Keluarga korban penculikan, penembakan mahasiswa, dan peristiwa Mei 1998, mengikuti sidang lanjutan di Pengadilan Tata Usaha Negara, Jakarta, Selasa (1/6). Mereka menggugat pengangkatan Letjen TNI Sjafrie Sjamsoeddin sebagai Wakil Menteri Pertahanan karena dinilai bertanggung jawab atas peristiwa-peristiwa tersebut. TEMPO/Seto Wardhana
TEMPO.CO, Jakarta - Teka-teki hilangnya 13 aktivis tampaknya belum akan terungkap dalam waktu dekat. Bekas Kepala Staf Komando Cadangan Strategis Angkatan Darat Mayor Jenderal Purnawirawan Kivlan Zein yang sebelumnya mengaku tahu hilangnya aktivis tersebut mengatakan tak mau memenuhi panggilan Komisi Nasional Hak Asasi Manusia. "Nanti dendam lama terbuka lagi. Lebih baik nanti saja," kata Kivlan saat dihubungi Senin, 12 Mei 2014.

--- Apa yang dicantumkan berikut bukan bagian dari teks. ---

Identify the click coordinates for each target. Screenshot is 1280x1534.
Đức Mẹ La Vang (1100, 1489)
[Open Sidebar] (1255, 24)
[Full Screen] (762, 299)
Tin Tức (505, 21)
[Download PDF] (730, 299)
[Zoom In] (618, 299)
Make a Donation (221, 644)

Kivlan menolak untuk memberikan keterangan tentang satu kasus dugaan pelanggaran hak asasi manusia saja. Sebab, kata dia, masih banyak kasus yang juga harus diungkap.
Karena itu, Kivlan meminta Komnas HAM untuk segera membentuk pengadilan HAM. Atau, kata dia, lebih luas lagi negara membentuk panel nasional untuk rekonsiliasi kebenaran. "Supaya terbuka jelas semuanya, bukan hanya satu kasus saja," ujar dia.
Kivlan menyatakan akan bersaksi panjang lebar dalam pengadilan atau panel nasional tentang kasus hilangnya 13 aktivis tersebut. Dia mengklaim masih ingat betul detil kronologis dan siapa dalangnya. "Tapi di pengadilan, bukan Komnas HAM."
Sebelumnya, Ketua Komnas HAM Hafidz Abbas mengatakan lembaganya membentuk tim khusus untuk memanggil Kivlan terkait dengan pernyataannya atas keberadaan 13 aktivis yang telah dinyatakan hilang 16 tahun lalu.
"Ini adalah satu babak baru dari proses penyelesaian kasus tersebut yang sebenarnya telah ditutup di tahun 2006," ujar Hafidz melalui pesan singkat kepada Tempo. Namun, Hafidz tak bisa memastikan seberapa cepat tim khusus ini akan bergerak menuntaskan kasus penculikan aktivis.